Over the past two months, as the market soared higher from its December lows, it wasn’t just financial conditions that eased dramatically, and in fact to levels where the Fed was hiking (the same Fed that complained about tighter financial conditions as being a driver behind its decision to put rate hikes on pause), inflation expectations have also rebounded and over the past week, we’ve seen US 5Y Breakevens jump from 1.733% (and below 1.50% at the start of the year) to the current 1.814%, the highest print so far this year.
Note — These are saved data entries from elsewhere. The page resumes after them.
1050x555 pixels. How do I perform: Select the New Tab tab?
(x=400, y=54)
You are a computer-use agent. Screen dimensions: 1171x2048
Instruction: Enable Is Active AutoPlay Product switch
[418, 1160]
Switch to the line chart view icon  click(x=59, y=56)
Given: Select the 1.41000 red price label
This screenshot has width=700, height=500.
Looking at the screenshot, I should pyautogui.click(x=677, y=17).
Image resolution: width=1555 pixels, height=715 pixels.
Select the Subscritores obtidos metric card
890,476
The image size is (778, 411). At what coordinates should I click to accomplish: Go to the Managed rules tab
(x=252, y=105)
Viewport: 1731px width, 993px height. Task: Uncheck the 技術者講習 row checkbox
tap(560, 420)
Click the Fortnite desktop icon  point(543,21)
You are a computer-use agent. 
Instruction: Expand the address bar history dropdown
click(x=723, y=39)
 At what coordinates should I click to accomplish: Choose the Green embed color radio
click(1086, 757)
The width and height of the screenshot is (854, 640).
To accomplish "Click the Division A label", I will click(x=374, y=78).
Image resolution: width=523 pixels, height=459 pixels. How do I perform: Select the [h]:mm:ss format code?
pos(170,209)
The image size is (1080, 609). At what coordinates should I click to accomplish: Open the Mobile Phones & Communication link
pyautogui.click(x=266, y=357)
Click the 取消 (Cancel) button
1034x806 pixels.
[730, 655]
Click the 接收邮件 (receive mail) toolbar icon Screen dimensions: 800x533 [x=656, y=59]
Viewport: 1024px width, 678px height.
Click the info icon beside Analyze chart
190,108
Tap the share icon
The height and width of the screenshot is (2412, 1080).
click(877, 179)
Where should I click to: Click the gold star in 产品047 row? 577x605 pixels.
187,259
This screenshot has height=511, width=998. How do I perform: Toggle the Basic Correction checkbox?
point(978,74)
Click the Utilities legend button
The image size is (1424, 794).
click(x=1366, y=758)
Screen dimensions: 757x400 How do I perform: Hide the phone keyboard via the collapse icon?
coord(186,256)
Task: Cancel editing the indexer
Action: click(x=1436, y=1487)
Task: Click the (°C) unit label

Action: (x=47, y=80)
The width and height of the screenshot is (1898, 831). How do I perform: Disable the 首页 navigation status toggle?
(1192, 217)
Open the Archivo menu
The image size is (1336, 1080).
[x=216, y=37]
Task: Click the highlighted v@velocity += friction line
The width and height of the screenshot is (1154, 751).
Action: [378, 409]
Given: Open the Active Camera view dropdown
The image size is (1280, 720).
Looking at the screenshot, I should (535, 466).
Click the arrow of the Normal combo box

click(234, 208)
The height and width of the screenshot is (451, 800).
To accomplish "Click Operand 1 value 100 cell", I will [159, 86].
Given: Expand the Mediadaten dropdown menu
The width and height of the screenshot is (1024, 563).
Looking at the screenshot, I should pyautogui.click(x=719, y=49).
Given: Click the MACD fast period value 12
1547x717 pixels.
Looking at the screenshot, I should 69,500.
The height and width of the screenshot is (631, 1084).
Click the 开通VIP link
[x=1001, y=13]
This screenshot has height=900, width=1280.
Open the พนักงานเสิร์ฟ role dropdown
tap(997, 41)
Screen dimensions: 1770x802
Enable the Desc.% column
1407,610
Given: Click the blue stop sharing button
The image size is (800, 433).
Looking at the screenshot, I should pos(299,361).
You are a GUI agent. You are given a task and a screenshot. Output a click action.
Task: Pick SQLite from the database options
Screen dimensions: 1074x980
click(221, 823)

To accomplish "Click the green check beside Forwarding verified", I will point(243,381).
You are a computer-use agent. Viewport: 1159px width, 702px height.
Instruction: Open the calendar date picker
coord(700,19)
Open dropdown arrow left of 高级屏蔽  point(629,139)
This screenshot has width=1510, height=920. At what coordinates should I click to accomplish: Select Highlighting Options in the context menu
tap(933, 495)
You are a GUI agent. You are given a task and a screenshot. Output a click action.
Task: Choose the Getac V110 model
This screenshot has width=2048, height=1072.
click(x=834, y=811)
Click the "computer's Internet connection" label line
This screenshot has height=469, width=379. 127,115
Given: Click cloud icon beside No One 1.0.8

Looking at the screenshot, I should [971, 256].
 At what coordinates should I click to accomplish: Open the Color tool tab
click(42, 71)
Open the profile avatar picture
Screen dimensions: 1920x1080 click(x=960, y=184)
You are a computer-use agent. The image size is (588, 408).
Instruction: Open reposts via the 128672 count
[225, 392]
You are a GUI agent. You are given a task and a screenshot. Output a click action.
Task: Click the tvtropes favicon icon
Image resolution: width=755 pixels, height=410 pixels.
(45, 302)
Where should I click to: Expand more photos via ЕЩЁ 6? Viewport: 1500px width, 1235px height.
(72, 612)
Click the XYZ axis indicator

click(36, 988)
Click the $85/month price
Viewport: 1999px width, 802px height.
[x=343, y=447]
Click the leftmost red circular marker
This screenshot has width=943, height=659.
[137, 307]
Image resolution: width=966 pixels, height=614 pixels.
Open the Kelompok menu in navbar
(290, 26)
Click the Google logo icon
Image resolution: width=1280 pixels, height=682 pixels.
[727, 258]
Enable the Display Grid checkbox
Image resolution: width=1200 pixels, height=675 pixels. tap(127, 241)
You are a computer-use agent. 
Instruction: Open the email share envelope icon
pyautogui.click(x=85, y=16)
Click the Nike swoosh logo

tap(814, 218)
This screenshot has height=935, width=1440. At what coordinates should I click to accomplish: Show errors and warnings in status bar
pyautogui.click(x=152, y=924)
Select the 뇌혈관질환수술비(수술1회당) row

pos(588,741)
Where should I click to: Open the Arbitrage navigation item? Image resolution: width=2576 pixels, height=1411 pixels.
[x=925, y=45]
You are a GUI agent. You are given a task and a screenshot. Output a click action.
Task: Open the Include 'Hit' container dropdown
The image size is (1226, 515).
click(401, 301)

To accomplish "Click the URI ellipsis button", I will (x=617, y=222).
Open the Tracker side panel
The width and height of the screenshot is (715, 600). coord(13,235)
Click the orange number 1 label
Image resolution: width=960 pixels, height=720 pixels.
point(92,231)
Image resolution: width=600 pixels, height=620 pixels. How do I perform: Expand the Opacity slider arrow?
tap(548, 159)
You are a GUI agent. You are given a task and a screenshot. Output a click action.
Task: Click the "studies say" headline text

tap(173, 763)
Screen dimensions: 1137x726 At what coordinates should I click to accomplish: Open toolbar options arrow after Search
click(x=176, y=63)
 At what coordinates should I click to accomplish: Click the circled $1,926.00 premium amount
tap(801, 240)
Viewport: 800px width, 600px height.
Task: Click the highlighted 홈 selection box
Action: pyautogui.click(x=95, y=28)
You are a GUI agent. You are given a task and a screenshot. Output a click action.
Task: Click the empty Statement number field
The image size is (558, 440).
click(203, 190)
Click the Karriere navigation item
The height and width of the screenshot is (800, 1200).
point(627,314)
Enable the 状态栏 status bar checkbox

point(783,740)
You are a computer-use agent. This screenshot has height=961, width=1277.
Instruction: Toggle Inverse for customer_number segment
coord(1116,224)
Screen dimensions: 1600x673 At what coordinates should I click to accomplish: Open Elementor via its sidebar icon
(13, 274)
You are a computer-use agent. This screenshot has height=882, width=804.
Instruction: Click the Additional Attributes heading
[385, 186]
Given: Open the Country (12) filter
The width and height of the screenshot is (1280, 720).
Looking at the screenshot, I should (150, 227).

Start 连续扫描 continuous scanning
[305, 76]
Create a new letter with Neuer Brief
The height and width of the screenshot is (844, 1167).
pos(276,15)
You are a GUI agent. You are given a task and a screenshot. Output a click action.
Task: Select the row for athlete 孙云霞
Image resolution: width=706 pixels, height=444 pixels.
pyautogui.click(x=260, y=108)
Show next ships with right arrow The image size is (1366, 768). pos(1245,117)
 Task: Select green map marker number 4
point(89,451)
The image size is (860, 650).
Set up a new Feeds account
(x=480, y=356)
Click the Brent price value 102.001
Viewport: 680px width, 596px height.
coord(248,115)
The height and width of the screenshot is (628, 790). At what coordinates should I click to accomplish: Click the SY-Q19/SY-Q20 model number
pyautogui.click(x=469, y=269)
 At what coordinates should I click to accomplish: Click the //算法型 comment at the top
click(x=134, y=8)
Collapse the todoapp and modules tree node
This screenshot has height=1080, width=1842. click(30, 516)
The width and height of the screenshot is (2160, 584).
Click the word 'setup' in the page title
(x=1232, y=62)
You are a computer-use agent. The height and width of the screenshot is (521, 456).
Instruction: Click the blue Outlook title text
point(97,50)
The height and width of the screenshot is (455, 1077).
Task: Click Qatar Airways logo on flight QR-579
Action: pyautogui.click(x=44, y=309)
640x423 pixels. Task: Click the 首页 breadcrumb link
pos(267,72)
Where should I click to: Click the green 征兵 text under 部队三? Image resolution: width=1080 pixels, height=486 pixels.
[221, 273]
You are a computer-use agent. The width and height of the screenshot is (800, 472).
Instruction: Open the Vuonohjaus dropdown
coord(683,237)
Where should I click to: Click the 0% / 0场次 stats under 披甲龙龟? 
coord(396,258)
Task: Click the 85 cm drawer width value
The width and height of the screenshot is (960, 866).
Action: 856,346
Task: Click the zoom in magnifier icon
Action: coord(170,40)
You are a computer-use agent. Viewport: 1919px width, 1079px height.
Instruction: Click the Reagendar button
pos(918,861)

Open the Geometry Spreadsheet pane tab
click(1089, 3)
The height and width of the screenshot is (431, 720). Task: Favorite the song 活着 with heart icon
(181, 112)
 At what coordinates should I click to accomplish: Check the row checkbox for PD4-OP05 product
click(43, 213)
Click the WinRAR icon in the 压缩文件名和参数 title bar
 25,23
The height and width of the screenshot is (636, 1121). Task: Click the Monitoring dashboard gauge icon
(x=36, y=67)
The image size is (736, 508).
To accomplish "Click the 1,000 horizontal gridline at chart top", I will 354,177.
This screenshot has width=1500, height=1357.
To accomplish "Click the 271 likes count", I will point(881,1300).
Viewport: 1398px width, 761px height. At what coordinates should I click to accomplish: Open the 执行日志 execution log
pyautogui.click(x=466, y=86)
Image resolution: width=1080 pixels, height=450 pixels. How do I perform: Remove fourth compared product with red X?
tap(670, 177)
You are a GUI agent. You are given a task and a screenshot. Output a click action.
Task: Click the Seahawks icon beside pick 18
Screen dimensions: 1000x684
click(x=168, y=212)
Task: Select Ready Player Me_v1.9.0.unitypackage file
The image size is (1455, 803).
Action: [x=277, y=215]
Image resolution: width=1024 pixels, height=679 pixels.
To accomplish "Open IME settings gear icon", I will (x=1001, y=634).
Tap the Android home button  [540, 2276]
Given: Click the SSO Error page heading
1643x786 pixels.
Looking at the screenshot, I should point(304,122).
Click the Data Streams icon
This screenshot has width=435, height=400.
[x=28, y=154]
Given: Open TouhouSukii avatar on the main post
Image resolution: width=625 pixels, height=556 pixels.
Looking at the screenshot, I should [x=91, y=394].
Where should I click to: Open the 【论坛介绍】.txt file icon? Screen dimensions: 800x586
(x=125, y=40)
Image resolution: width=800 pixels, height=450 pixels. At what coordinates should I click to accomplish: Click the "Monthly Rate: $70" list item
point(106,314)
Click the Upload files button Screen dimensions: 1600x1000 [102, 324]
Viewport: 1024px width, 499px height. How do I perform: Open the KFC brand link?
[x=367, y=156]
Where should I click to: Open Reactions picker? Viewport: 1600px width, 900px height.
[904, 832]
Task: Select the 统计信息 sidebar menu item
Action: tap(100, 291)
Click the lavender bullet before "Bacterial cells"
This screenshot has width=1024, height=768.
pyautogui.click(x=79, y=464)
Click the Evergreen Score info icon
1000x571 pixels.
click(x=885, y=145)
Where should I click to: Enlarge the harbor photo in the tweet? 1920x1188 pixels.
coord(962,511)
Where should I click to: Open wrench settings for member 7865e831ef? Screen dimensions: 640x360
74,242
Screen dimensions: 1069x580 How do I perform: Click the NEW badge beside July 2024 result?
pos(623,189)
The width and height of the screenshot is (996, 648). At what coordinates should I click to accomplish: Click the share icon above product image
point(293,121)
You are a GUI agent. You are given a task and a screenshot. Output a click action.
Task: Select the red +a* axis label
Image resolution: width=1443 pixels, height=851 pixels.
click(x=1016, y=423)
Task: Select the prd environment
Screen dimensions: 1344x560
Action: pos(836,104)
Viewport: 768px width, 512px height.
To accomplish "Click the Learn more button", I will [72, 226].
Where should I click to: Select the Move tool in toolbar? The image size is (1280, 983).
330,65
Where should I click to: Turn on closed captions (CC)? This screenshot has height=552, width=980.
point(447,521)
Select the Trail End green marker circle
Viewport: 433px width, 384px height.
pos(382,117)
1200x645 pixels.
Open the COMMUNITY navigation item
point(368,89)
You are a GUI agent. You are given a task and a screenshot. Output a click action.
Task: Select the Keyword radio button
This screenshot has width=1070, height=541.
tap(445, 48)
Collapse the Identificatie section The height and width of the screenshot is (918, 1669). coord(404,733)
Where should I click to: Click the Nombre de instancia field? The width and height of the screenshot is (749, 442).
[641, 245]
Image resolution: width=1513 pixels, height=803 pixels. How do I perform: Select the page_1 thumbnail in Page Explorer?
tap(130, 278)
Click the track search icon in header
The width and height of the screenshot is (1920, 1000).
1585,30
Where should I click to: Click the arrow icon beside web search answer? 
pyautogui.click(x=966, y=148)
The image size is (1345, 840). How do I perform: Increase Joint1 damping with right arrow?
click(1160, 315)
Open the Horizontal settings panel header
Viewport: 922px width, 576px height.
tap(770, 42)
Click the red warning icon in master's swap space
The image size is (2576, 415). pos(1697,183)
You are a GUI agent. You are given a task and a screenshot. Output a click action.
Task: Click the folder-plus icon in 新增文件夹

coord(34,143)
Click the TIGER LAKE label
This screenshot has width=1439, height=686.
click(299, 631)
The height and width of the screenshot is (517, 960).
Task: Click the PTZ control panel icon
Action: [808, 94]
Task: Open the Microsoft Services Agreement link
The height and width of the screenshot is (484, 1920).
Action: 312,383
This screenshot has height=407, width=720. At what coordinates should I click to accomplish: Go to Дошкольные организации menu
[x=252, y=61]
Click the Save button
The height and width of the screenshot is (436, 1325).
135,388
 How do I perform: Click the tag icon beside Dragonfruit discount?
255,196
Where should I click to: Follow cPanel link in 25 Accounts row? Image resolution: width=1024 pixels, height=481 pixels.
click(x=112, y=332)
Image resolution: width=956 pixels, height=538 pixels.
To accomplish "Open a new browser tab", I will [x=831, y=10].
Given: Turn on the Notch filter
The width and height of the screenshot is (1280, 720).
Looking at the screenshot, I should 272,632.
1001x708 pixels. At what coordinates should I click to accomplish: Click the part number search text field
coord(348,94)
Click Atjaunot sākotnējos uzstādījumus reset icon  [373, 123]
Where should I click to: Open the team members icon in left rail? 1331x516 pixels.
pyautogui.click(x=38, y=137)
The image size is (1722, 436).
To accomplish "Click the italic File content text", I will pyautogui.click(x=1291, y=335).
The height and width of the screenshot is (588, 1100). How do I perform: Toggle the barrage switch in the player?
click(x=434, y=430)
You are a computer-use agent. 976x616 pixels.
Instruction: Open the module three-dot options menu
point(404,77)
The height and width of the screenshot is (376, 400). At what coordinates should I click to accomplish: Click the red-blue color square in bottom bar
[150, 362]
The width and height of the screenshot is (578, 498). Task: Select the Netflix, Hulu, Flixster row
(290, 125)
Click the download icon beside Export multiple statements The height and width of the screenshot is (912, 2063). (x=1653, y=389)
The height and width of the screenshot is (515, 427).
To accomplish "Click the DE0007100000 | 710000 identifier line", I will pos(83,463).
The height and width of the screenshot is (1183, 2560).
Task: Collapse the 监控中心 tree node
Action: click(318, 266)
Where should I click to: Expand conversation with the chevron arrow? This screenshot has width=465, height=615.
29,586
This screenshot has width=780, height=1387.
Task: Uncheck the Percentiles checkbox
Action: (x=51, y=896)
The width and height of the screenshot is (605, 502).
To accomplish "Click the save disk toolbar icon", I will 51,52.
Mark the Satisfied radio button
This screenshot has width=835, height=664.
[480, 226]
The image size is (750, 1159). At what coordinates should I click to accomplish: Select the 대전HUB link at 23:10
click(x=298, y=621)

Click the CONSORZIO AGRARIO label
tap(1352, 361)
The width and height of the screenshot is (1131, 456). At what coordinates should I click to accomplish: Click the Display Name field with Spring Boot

Commenting on this move, Nomura’s Charlie McElligott notes that it is likely due to two development trends: i) the market’s growing acceptance of a “new-and-improved” Fed inflation framework — one which would in-theory help “pump-up” inflation expectations via an “inflation averaging” (or even “targeting”) approach as Bill Dudley hinted at last Friday; and ii) the record credit- and money- data showing the extent of Chinese liquidity-boosting efforts) risk “tipping over” the market’s consensual belief in “the death of inflation.”
So as hints of reflation start to be appreciated by the market, another potential market reversal may be in store: a renewed curve steepening, which would have material consequences across all asset classes.
Laying out his argument why a steeper curve is one of his “core 2019 trading view expressions”, McElligott writes that despite the past month’s “stalling” of curve steepening – with the 2s10s oddly rangebound in the past 3 months between 15 and 20bps, he sees four scenarios which could act as catalysts for a potential “steepening impulse” moving-forward:
The first “steepening” scenario would be a meaningful deterioration in US data, which would then see the market “pull-forward” the Fed CUT priced-into 2020—in turn, the front-end rally would accelerate even further (entire curve would ‘bull-steepen’)
The second scenario would be what several strategists, including Nomura’s George Goncalves, have been discussing, which is the case for the Fed to address adjusting the composition of its balance-sheet in coming meetings via a “Reverse Operation Twist”, where reinvestments would be allocated towards the front-end in order to shorten the weighted average maturity of the portfolio (while still seeing MBS run-off to zero)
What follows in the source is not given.